Question 1: How do we define the competent physician, and then how do we appropriately test for it in a recertification exam?

Are our recertification Boards are truly testing us for our competency in the fields in which we practice. Do they even have relevancy to our actual practice? Why should ambulatory family physicians waste valuable time memorizing esoteric minutia in an area they will never see in their practice.

Already busy and overworked physicians spend dozens of hours and several thousand dollars for each recertification cycle. For many physicians, recertification is necessary for their employment. Recertification is no small deal. And for many specialists, they have multiple boards to contend with. Recertification is almost a business in itself.

How relevant are the questions that are asked in these exams to the actual medical practice? The whole intent of recertification should be relevant to the scope of practice of that physician, especially when this exam will determine the certification, and even future employment, of this physician.

But let’s now look at the entirety of the medical education process and address two other questions:

Question 2: Does the application process for medical school, and ultimately who becomes a physician, appropriately selecting the best potential physicians?

When I look back on the whole process of getting into medical school I remember….

I had to get close to a 4.0 grade point average. I had to get an A in calculus. (OK docs, when was the last time you had to integrate an equation in practice?). When I think back amongst many of my college friends, many could never get the grade point in the first place. Has anyone done a study looking at college grade point average and ultimate performance as a physician?
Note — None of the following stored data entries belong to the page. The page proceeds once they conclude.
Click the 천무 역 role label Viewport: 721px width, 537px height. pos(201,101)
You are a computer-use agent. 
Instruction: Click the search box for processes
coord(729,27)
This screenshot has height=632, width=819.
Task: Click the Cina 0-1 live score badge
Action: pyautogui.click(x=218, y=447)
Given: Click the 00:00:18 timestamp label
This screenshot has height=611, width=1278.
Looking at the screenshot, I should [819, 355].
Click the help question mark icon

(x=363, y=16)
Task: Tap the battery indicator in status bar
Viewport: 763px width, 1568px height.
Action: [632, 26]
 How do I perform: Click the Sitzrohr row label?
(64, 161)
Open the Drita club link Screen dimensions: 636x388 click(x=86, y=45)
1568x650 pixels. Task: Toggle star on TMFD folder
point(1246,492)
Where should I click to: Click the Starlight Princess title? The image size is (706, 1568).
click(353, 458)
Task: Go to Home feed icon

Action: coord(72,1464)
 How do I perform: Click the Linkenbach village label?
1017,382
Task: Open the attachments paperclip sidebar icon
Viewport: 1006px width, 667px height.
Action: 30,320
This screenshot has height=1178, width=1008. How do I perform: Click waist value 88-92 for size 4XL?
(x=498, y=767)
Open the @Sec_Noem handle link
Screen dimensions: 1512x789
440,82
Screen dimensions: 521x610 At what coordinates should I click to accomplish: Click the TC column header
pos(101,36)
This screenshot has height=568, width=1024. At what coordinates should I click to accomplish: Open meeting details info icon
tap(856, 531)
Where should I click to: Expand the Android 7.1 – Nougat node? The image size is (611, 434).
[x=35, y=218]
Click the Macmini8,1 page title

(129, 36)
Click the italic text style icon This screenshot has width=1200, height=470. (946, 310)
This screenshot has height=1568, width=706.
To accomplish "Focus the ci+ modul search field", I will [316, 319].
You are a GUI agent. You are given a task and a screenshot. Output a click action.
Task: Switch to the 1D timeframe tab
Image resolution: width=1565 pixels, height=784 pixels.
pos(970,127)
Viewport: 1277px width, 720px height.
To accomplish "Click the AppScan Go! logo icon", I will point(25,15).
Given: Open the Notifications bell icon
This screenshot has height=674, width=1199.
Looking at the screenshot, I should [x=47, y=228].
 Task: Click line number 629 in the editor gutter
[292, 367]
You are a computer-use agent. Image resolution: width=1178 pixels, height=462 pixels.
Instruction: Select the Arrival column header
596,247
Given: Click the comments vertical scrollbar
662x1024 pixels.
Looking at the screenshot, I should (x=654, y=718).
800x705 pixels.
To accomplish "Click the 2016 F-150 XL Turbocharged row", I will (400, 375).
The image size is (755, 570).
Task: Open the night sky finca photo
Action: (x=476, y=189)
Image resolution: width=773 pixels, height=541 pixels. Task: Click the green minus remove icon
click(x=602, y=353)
Where is the emphasis on communication skills, patient empathy, teamwork and so many other critical aspects of being a good physician?

One could argue some of the best potential physicians were never even able to make it through a somewhat artificial barrier of entry into medical school.   Does the current process truly screen for the best potential physicians in the first place?

And then finally:

Question 3: Does medical school and residency truly prepare us for the realities of medical practice?

Looking back on medical school, I sometimes wonder what would have happened if we spent the corresponding percentage of time in school studying the things that actually took up the percentage of time in our time in practice. Could you imagine a full year medical school course in “Non-Compliance”? How about a six month course in “Irritable Bowel”…. or even “Overactive Bladder”? Or better yet, a two year course in “Insurance Forms”. Medical school and residency are done in an academic environment. For most in practice the environment is vastly different. As we move ahead, we need to truly examine the course and content of both medical schools and post graduate training in terms of are we actually teaching the material that is relative to the practice.

We will see enormous pressure put on physicians in the next generation of practice. As we critically and honestly evaluate what we have done well, and what we need to improve, we need to apply these three questions. Bottom line, are we selecting, training and monitoring in a way that optimizes the practice of medicine, and ultimately optimizes the delivery of Value to our patients: outstanding quality, patient experience, and cost-effectiveness.